Elementos de datos
=======
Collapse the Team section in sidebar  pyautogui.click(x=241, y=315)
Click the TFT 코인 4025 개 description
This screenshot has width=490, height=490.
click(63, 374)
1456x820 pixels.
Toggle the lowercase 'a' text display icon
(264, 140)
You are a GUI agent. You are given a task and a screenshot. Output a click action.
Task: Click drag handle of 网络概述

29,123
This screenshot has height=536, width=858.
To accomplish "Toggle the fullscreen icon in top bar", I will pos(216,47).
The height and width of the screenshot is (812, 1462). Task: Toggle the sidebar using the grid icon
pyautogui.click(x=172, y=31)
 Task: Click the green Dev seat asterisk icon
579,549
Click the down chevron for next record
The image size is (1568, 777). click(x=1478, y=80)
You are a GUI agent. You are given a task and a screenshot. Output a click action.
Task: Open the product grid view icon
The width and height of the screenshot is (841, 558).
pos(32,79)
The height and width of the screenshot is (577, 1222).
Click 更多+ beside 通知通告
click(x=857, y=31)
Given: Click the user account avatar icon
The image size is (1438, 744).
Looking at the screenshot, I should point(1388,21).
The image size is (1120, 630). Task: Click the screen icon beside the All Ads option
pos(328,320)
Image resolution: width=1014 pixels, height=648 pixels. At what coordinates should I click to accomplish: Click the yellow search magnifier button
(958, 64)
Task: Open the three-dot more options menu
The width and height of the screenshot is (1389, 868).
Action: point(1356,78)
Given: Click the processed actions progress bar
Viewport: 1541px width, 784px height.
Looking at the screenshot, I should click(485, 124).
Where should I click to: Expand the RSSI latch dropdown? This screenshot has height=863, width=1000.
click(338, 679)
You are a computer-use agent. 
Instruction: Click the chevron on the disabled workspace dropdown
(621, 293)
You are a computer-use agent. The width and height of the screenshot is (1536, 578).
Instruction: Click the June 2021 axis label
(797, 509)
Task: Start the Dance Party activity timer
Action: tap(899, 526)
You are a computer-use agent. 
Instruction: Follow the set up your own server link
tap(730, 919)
=======
OBJETIVO: Reproduce sin ningún cambio las líneas del material que empiezan en la que contiene "The height and width of the screenshot is (812, 1462)." y terminan en la que contiene "The image size is (1568, 777).", incluidas ambas.

EN RESPUESTA:
The height and width of the screenshot is (812, 1462). Task: Toggle the sidebar using the grid icon
pyautogui.click(x=172, y=31)
 Task: Click the green Dev seat asterisk icon
579,549
Click the down chevron for next record
The image size is (1568, 777). click(x=1478, y=80)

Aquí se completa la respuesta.